The jury is also out on ‘the quest for the historical Jesus’. I’m closest to N T Wright at the moment, but am reading and enjoying Marcus Borg, John Dominic Crossan and other liberal scholars. As I said before, I relate best to Jesus-as-prophet.

Regarding corporate worship: I have a greater yearning these days to be ‘lost in wonder, love and praise’ - not so much in a charismatic sense, but more in terms of Rudolf Otto’s ‘Idea of the Holy/mysterium tremendum’. A lot of what happens ‘in church’ is fairly wooden/pedestrian really.

Back to those godly Brethren elders. I believe now that there are very holy people in most branches of the Christian church – and indeed in other faiths. And also evil people. I believe each branch of the Church is asking different questions: and we should be patient with each others’ differing stages along the journey. I’m strongly committed to affirming diversity in our Christian churches. At Blackburn Baptist Church we had seven pastors: they ranged theologically right across the Baptist theological spectrum, from liberal to quite conservative. We got along well for eight years, and loved each other. Why not?

On a couple of issues I have a minority opinion amongst my Baptist pastoral colleagues, and as time goes on I’ve been disinclined to change my thinking. I am skeptical about the value of seminaries-as-(primarily) academies, even though I teach in several (until recently, for example, hardly any of them taught future pastoral leaders how to pray); and I believe we clergy are ‘the (clericalist) cork in the bottle’ in terms of the non-empowering of our sisters and brothers for their ministries.

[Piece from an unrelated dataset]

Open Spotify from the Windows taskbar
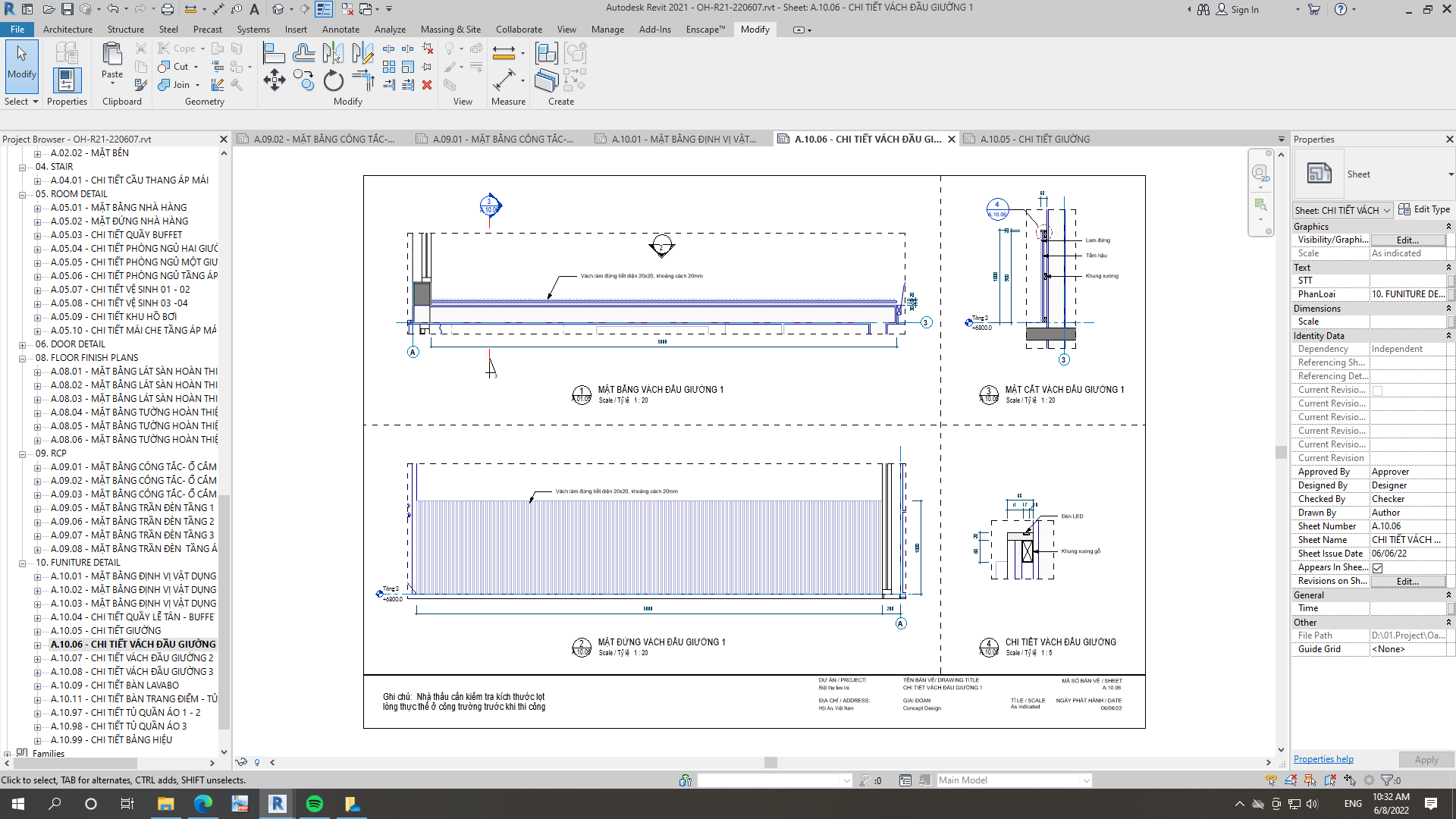Viewport: 1456px width, 819px height. point(314,804)
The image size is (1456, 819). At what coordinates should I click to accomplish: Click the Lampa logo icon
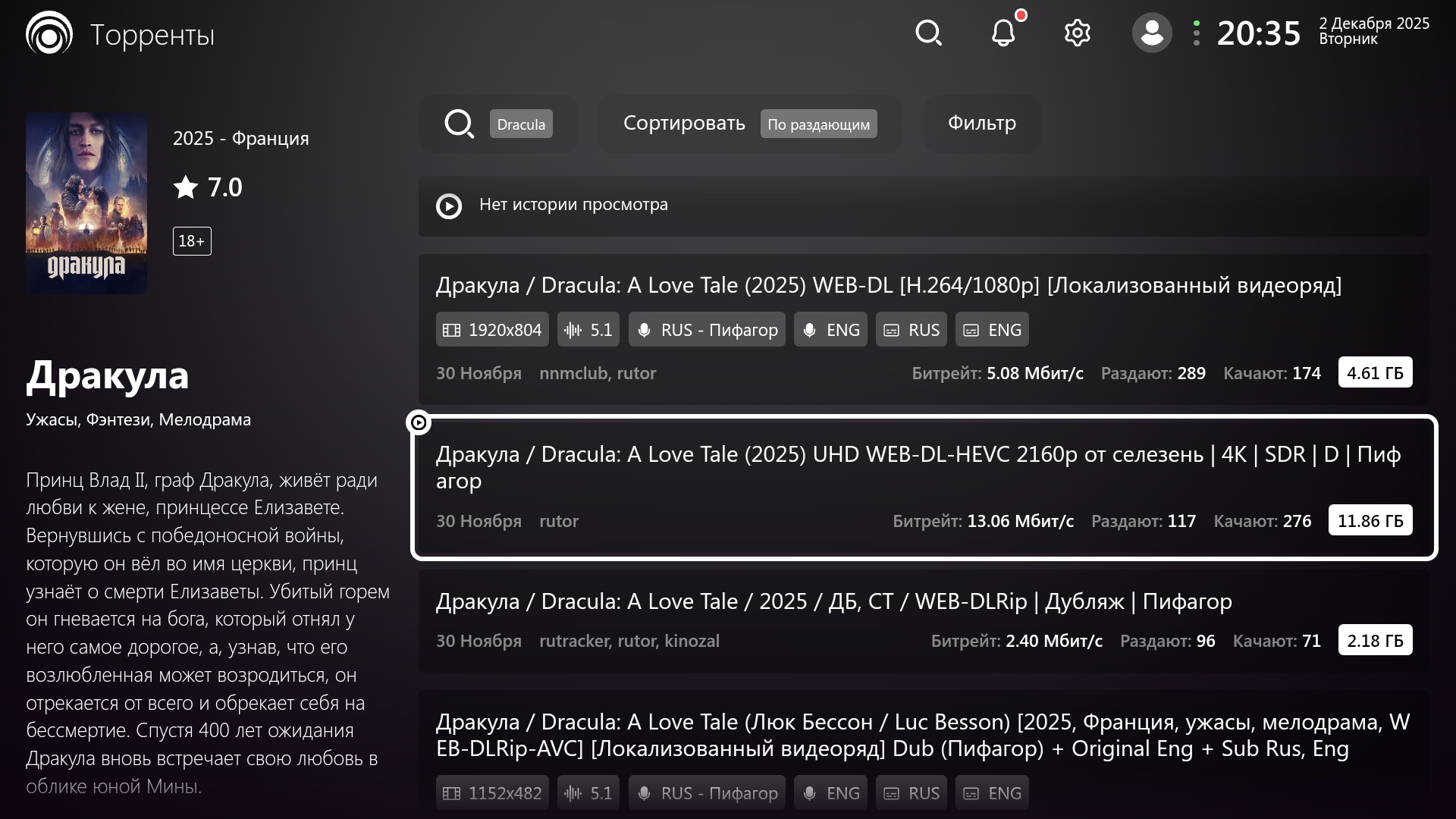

Churches generally? I’m with the ‘emerging church’ people broadly. If we are supposed to be equipping/encouraging people to be ‘passionate about Jesus’ (as Tom Bandy suggests is our primary aim), we in the mainline churches are not doing a brilliant job of it.

At this point I want to mention the greatest regret of my life: during those heady years when ‘BBC’ saw over 1,000 people attending each Sunday – probably the first time for a Baptist church in Australia - our two eldest children felt they did not have their father’s attention sufficiently. After a day’s interactions with people, this introvert came home needing head-space. But our two teenage children needed my presence. In 1978 a cathartic experience in Korea brought it up from the depths to the surface, and I cried penitentially about all this for many hours. In terms of changing my mind about something, I would have done pastoring-and-fathering differently if I had my time over again. Husbanding? Yes, that too, though my beautiful pastor-wife is 100% with me in this great calling.

How will I continue to change? I have pages on this, scribbled at a Men’s Retreat with Richard Rohr in Arizona in 2005. Two primary issues: As I’ve been inoculated with a ‘pedagogical serum’ I have to learn that every opportunity to make others wise doesn’t have to be taken. (I’m listening to Will Rogers: ‘Never miss a good chance to shut up!’). And I want to be a more Jesus-like person, constructively angry about injustice, and also practicing ‘acceptance before repentance’ in terms of relating to others.

To conclude: which of the four ‘authorities’ is valid for me these days? If I have to put one first, it’s the Bible, interpreted through the ‘prism’ of the life and teaching of Jesus Christ. However I want to use my reason to understand the Bible, but still be ‘under the Word’ rather than simply its critic (and anyway, the ‘Word’ is not essentially the Bible, it’s the living Christ: the fundamentalists’ tendency towards bibliolatry doesn’t give them a good handle on that). Experience? Yes, I’m interested not simply believing in Christ ‘because he lives within my heart’ (indigestion can create problems there) but I’m impressed when I see Christ’s aliveness in an authentically holy person (like Dom Helder Camara). Church/traditions? Because they often don’t stack up with integrity (or even usefulness) against the other three canons-of-authority, I’d put that one at the bottom of the heap. I have a continuing antipathy towards dogma and legalism; I don’t much like straight-jacketing truth into man-made creeds; and will continue to set cats loose among these pigeons when I encounter them.

Ad maiorem Dei gloriam : ‘For the greater glory of God’.